Below is some data. Retype exactly the lines starting at the one with "This screenshot has width=1389, height=868." and ending at the one with "Expand video description with ...ещё".

### Material provided
════════════════

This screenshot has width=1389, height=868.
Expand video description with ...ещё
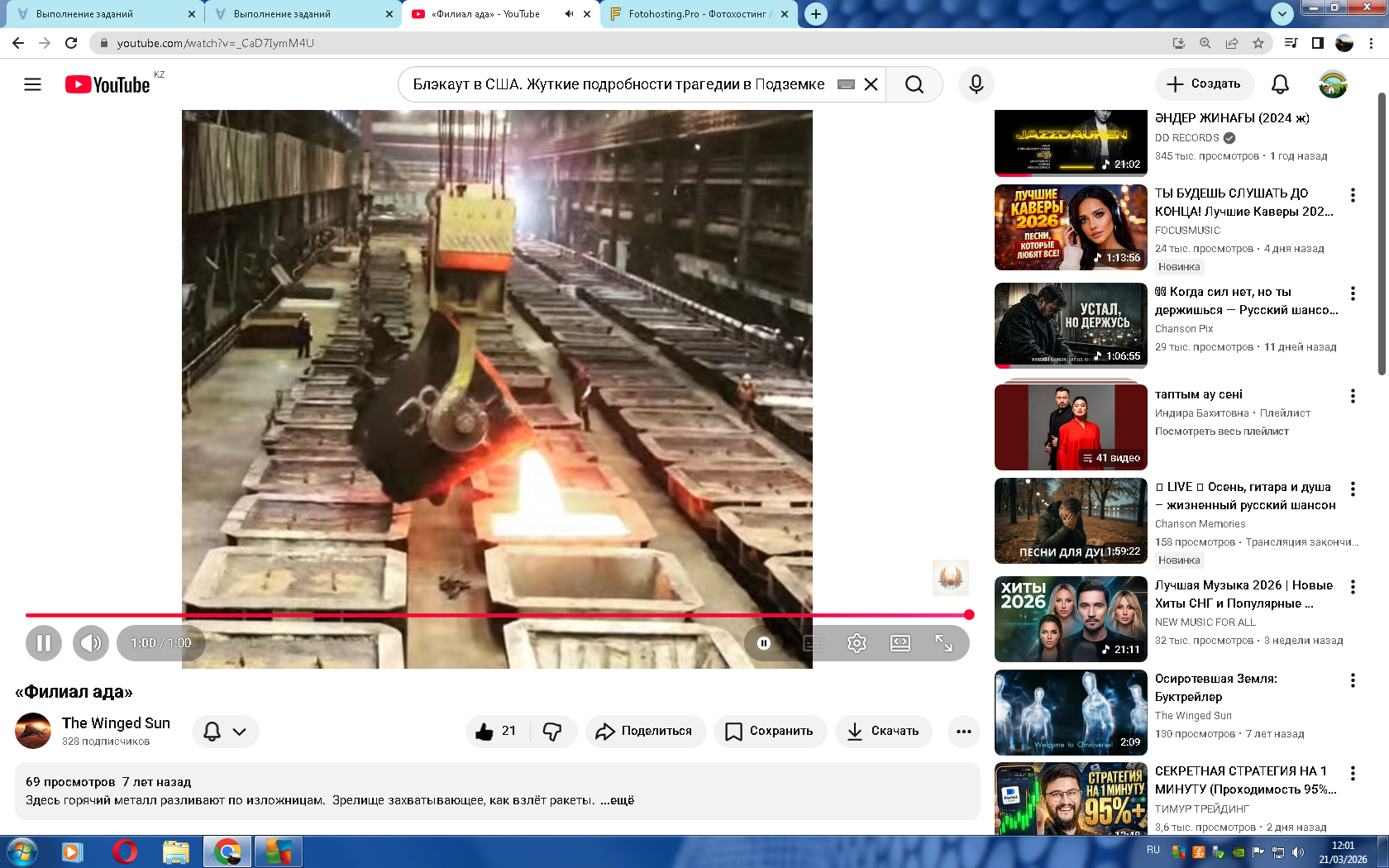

════════════════

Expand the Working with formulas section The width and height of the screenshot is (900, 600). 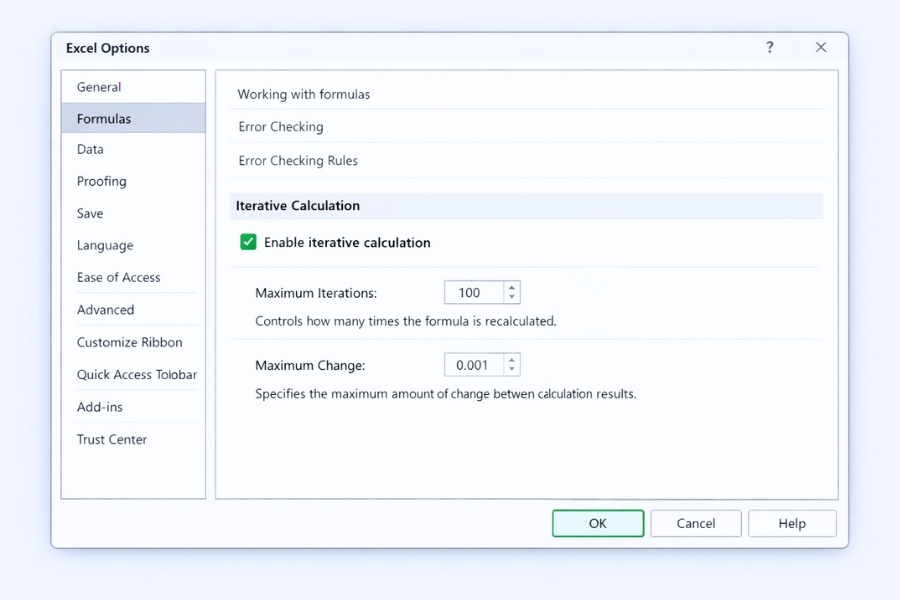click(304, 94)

════════════════

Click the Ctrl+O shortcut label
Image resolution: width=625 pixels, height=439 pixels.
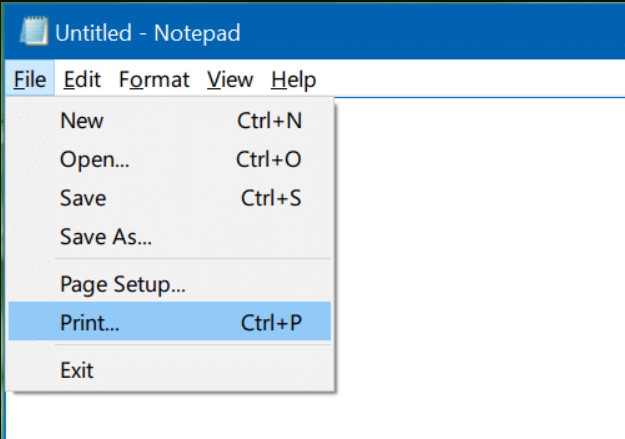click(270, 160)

════════════════

### Your solution
This screenshot has width=1389, height=868.
Expand video description with ...ещё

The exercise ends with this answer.